:: Requirement ::
For the records below, print every one exactly, with nothing dropped.

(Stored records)
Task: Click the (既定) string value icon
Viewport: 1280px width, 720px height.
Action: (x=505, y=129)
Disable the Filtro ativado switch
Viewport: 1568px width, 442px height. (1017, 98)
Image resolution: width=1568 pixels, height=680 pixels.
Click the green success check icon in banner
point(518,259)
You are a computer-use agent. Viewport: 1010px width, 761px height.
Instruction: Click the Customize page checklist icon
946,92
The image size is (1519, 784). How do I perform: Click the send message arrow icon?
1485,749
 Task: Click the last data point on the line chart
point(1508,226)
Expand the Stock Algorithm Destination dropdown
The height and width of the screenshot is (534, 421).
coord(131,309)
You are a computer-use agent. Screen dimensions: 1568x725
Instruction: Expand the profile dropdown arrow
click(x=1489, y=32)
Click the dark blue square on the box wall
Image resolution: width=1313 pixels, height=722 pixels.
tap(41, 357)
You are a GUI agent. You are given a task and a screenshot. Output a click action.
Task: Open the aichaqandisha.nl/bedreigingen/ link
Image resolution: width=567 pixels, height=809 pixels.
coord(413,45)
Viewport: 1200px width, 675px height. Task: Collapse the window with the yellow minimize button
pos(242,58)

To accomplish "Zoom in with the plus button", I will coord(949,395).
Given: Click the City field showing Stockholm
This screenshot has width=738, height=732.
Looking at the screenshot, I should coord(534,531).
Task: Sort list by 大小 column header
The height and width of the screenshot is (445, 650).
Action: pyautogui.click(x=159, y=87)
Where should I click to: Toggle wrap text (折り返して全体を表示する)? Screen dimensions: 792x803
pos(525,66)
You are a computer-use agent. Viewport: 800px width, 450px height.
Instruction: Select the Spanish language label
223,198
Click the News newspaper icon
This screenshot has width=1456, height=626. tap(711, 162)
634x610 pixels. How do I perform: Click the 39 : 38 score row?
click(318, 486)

:: The answer ::
Task: Click the (既定) string value icon
Viewport: 1280px width, 720px height.
Action: (x=505, y=129)
Disable the Filtro ativado switch
Viewport: 1568px width, 442px height. (1017, 98)
Image resolution: width=1568 pixels, height=680 pixels.
Click the green success check icon in banner
point(518,259)
You are a computer-use agent. Viewport: 1010px width, 761px height.
Instruction: Click the Customize page checklist icon
946,92
The image size is (1519, 784). How do I perform: Click the send message arrow icon?
1485,749
 Task: Click the last data point on the line chart
point(1508,226)
Expand the Stock Algorithm Destination dropdown
The height and width of the screenshot is (534, 421).
coord(131,309)
You are a computer-use agent. Screen dimensions: 1568x725
Instruction: Expand the profile dropdown arrow
click(x=1489, y=32)
Click the dark blue square on the box wall
Image resolution: width=1313 pixels, height=722 pixels.
tap(41, 357)
You are a GUI agent. You are given a task and a screenshot. Output a click action.
Task: Open the aichaqandisha.nl/bedreigingen/ link
Image resolution: width=567 pixels, height=809 pixels.
coord(413,45)
Viewport: 1200px width, 675px height. Task: Collapse the window with the yellow minimize button
pos(242,58)

To accomplish "Zoom in with the plus button", I will coord(949,395).
Given: Click the City field showing Stockholm
This screenshot has width=738, height=732.
Looking at the screenshot, I should coord(534,531).
Task: Sort list by 大小 column header
The height and width of the screenshot is (445, 650).
Action: pyautogui.click(x=159, y=87)
Where should I click to: Toggle wrap text (折り返して全体を表示する)? Screen dimensions: 792x803
pos(525,66)
You are a computer-use agent. Viewport: 800px width, 450px height.
Instruction: Select the Spanish language label
223,198
Click the News newspaper icon
This screenshot has width=1456, height=626. tap(711, 162)
634x610 pixels. How do I perform: Click the 39 : 38 score row?
click(318, 486)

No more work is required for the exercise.